Nada de lo que hizo produjo resultado alguno.

Como ya no se le ocurría ningún otro sitio que pudiera ayudar a remediar la ofensa, se llevó la manta a Galeras, a su nueva sala de estar perfecta. La colgó del respaldo del sofá. La dobló y la puso en la butaca.

Por último, ya francamente desesperada, Auri apretó las mandíbulas y extendió su manta en el suelo, sobre la suntuosa alfombra roja del centro de la habitación. La alisó con las manos, cuidando de que no tocara la piedra del suelo. El contorno de la manta coincidía casi a la perfección con el de la alfombra, y hubo un instante en que Auri sintió surgir en su interior la esperanza de que…

Pero no. Aquello no sirvió para arreglar las cosas. Y entonces lo comprendió. En realidad ya lo sabía: nada conseguiría recuperar la manta.

Enfurruñada, Auri recogió bruscamente la manta desagradecida, la dobló de cualquier manera y subió por la escalera sin nombre. Se sentía plana y rasguñada como un cuero viejo. Seca como una hoja de papel escrita por las dos caras. Ni siquiera las guasas traviesas de la nueva escalera de piedra consiguieron despertar en ella una pizca de alegría.

Trepó por los escombros y entró en Tumbrel por la brecha de la pared. La habitación parecía diferente bajo la luz amarilla y parpadeante. Llena de temor y decepción.

Y cuando pasó la vista por el tocador, lo vio diferente. Ya no lo encontró chabacano. Bajo aquella luz inconstante, vio que tenía algo siniestro, y vislumbró qué era lo que le impedía ser auténtico. Percibió los gastados bordes de su desorden.

Pero greñuda y pringosa como estaba, sin asear y hueca, no estaba en las condiciones idóneas para arreglar nada. No estaba de humor para atender a aquella cosa desagradecida.

Así que se arrodilló ante el ropero y puso la lámpara anímica a su lado. Con las rodillas frías por el contacto con el suelo de piedra, abrió el cajón y miró las suaves sábanas dobladas que había dentro.

Auri cerró los ojos. Inspiró larga y profundamente y volvió a soltar el aire.

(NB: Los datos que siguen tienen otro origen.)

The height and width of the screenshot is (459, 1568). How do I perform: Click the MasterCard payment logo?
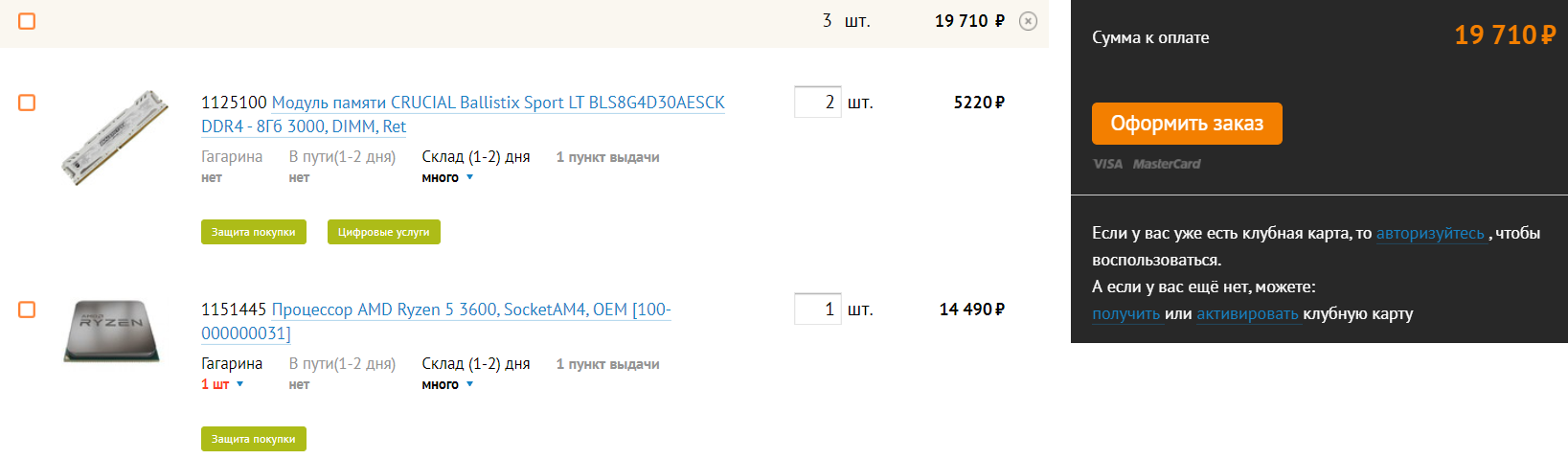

Sin abrir los ojos, metió con brusquedad la manta en el cajón. Luego posó una mano sobre la sábana de encima del montón. Sí, aquello estaba bien. Incluso a ciegas, percibía su dulzura. Sus dedos se deslizaron por la superficie suave…

Oyó un ruidito, una especie de chisporroteo, y percibió un olor a pelo quemado.

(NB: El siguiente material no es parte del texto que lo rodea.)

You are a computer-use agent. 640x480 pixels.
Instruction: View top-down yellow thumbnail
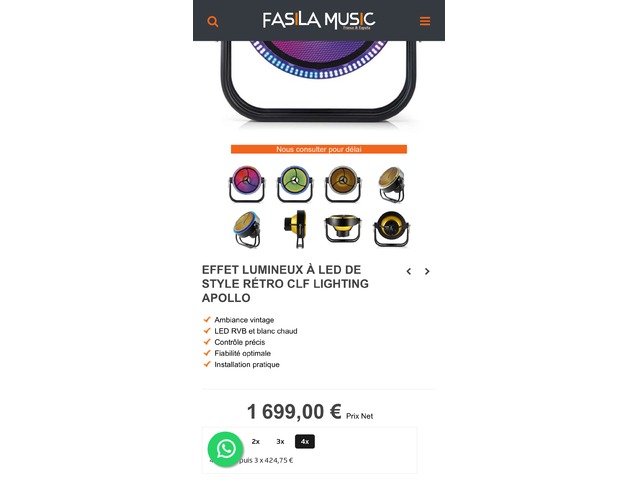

Dio un respingo y, a cuatro patas, retrocedió precipitadamente alejándose de la llama amarilla, que chispeaba con intensidad. Se recogió el pelo y comprobó que solo se le habían quemado unos mechones sueltos, lo que no la consoló mucho. Fue hasta el ropero con paso firme, sacó la manta del cajón y lo cerró de golpe, demasiado enojada para plantearse siquiera ser debidamente educada.

Al meterse por el hueco de la pared, se dio en los dedos del pie, fuerte, contra un saliente de piedra. No soltó la lámpara, pero estuvo a punto. Se limitó a llorar de dolor y tambalearse para recobrar el equilibrio.